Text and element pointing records

BEGIN

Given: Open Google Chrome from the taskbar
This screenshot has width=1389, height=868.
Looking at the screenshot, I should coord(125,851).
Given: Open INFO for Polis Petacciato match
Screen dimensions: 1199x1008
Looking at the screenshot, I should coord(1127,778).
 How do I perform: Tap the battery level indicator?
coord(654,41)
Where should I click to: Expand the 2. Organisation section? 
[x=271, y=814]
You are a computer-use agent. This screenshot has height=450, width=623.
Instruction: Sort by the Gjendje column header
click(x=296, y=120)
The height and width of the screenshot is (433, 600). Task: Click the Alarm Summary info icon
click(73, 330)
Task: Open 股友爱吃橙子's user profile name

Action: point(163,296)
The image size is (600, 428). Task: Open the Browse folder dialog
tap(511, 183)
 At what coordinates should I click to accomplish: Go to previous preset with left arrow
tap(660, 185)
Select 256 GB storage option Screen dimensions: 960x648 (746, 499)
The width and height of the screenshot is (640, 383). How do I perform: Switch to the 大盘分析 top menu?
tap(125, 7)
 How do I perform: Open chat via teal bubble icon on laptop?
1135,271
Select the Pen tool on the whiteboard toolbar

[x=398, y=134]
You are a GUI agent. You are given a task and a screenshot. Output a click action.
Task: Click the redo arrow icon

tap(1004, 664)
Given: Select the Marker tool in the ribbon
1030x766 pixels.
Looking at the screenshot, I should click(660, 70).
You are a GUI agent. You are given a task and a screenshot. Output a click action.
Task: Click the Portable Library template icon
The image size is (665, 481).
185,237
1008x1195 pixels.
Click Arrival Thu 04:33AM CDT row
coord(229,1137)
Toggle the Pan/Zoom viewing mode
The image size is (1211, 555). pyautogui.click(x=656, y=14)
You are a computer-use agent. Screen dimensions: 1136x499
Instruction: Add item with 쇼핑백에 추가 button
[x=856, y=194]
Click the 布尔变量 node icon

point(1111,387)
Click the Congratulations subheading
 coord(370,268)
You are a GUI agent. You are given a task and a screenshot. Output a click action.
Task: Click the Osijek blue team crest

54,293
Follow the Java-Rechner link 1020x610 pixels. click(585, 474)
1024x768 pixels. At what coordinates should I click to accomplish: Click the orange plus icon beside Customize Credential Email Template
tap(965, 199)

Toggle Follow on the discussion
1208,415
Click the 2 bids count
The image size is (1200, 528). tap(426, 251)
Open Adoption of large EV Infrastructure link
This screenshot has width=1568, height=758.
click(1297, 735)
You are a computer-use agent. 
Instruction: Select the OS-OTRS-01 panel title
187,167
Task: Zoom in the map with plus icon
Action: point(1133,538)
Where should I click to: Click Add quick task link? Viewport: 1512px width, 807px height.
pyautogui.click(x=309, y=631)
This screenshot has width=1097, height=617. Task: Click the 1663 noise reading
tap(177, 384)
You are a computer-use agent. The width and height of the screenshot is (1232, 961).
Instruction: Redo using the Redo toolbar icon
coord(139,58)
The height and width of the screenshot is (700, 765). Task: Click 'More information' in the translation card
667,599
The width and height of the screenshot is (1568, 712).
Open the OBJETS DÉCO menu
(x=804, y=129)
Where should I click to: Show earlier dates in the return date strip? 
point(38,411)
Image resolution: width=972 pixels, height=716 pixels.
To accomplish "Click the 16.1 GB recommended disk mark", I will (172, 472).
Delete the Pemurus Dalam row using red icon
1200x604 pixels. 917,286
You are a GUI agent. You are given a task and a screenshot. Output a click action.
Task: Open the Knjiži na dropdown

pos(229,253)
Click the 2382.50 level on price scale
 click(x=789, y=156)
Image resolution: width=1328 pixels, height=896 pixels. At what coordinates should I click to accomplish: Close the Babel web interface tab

END

* _Exercise prompt_
Pick out each line in the items above that contains the word "Follow", and copy every such line in full.

* _Result for this exercise_
Follow the Java-Rechner link 1020x610 pixels. click(585, 474)
Toggle Follow on the discussion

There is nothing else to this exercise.